“Namaz, îmânın başı, dînin direği, İslam’ın kavli [sözü] ve müminlerin miracıdır. Göğün nûru ve Cehennemden kurtarıcıdır…”
Namaz, İslam’ın beş şartından ikincisidir. Dînin direğidir. Namaz, İslâm dîninde îmândan sonra ilk farz edilen emirdir. Kur’ân-ı kerîmde yüzden fazla âyet-i kerîmede (Namaz kılınız!) buyurulmaktadır. Namazını devamlı, doğru ve tam olarak kılan kimse, dînini, İslâm binasını ayakta durdurmuş olur. Namazı kılmayan, dînini ve İslâm binasını yıkmış olur.
Hadis-i şeriflerde buyuruldu ki:
(Namazın dindeki yeri, başın vücuttaki yeri gibidir.) [Taberani]
(Allahü teâlâ, her gün beş vakit namaz kılmayı farz etti. Kıymet vererek ve şartlarına uyarak, her gün beş vakit namaz kılanı Cennete koyacağını söz verdi) [Sünen-i Ebu Davud]
Namaz, Allahü teâlâya ve Resûlüne îmândan sonra, bütün amel ve ibadetlerden daha üstün bir ibadettir. Bunun için namazları, farzlarına, vaciplerine, sünnetlerine, müstehablarına riâyet ederek kılmalıdır. Peygamberimiz “sallallahü aleyhi ve sellem” bir hadis-i şeriflerinde buyurdu ki: (Ey ümmet ve Eshâbım! Edâsına tamâmiyle riâyet olunan namaz, Allahü teâlânın beğendiği bütün amellerin en üstünüdür. Peygamberlerin sünnetidir. Meleklerin sevdiğidir. Marifetin, yerin ve göklerin nûrudur. Bedenin kuvvetidir. Rızıkların berekâtıdır. Duanın kabulüne vesiledir. Melek-ül-mevte [yani ölüm meleğine], şefâatçıdır. Kabirde ışık, Münker ve Nekîre cevaptır. Kıyamet gününde üzerine gölgedir. Cehennem ateşiyle kendi arasında siperdir. Sırât köprüsünü yıldırım gibi geçiricidir. Cennetin anahtarıdır. Cennette başına tâcdır. Allahü teâlâ, müminlere namazdan daha önemli bir şey vermemiştir. Eğer namazdan daha üstün bir ibâdet olsaydı, en önce müminlere onu verirdi. Zirâ meleklerin kimi devamlı kıyâmda, kimi rükûda, kimi secdede, kimi de teşehhüddedir. Bunların hepsini bir rekât namazda toplayıp, müminlere hediye verdi. Zirâ namaz, îmânın başı, dînin direği, İslam’ın kavli [sözü] ve müminlerin miracıdır. Göğün nûru ve Cehennemden kurtarıcıdır.) [Namaz Risalesi, Seyyid Abdülhakim Arvasi]

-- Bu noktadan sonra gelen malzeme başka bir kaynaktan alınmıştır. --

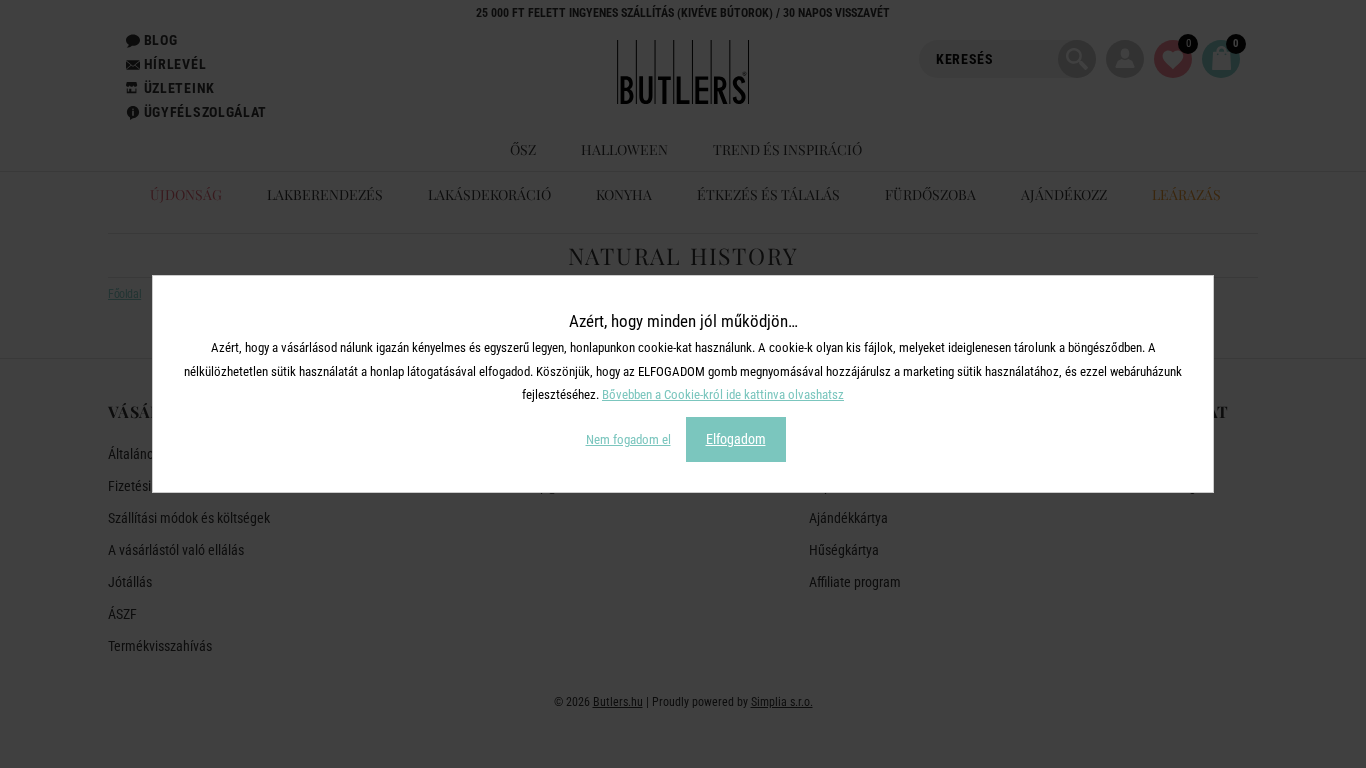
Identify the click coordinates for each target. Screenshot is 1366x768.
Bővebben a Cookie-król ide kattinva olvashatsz (723, 394)
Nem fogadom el (628, 439)
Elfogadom (736, 439)
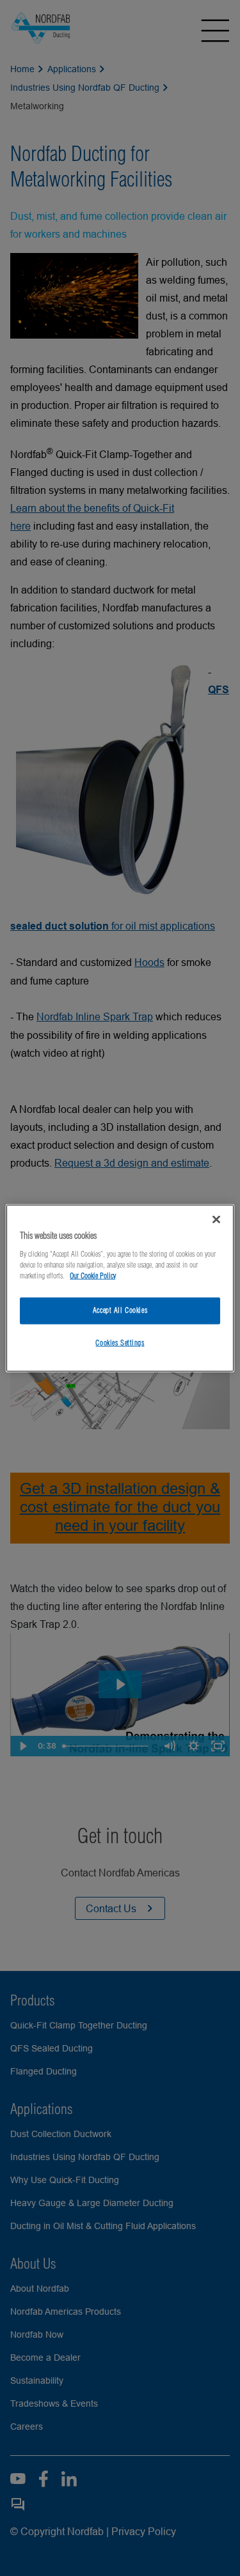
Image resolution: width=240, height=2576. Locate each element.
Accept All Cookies (120, 1309)
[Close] (216, 1220)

Namaz kılmak; Allahü teâlânın büyüklüğünü düşünerek, Onun karşısında kendi küçüklüğünü ve âcizliğini anlamaktır. Bunu anlayan kimse, hep iyilik yapar. Hiç kötülük yapamaz. Her gün beş kere, Rabbinin huzurunda olduğuna niyet eden kimsenin kalbi ihlâs ile dolar. Namazda yapılması emrolunan her hareket, kalbe ve bedene fâideler sağlamaktadır.
Namaz; insanları, çirkin, kötü ve yasak olan şeylerden alıkoyar. Günahlara keffâret olur. Resulullah sallallahü aleyhi ve sellem (Birinin evi önünde nehir olsa, her gün beş defa bu nehirde yıkansa, üzerinde kir kalır mı?) diye sordu. Hayır, ya Resulallah! dedik. (İşte, beş vakit namâzı kılanların da, böyle küçük günâhları af olunur) [Buhari] buyurdu.
İslam alimleri buyurdu ki: “Namaz, Allah’ın huzuruna kabul edilmenin bir nişânesidir.”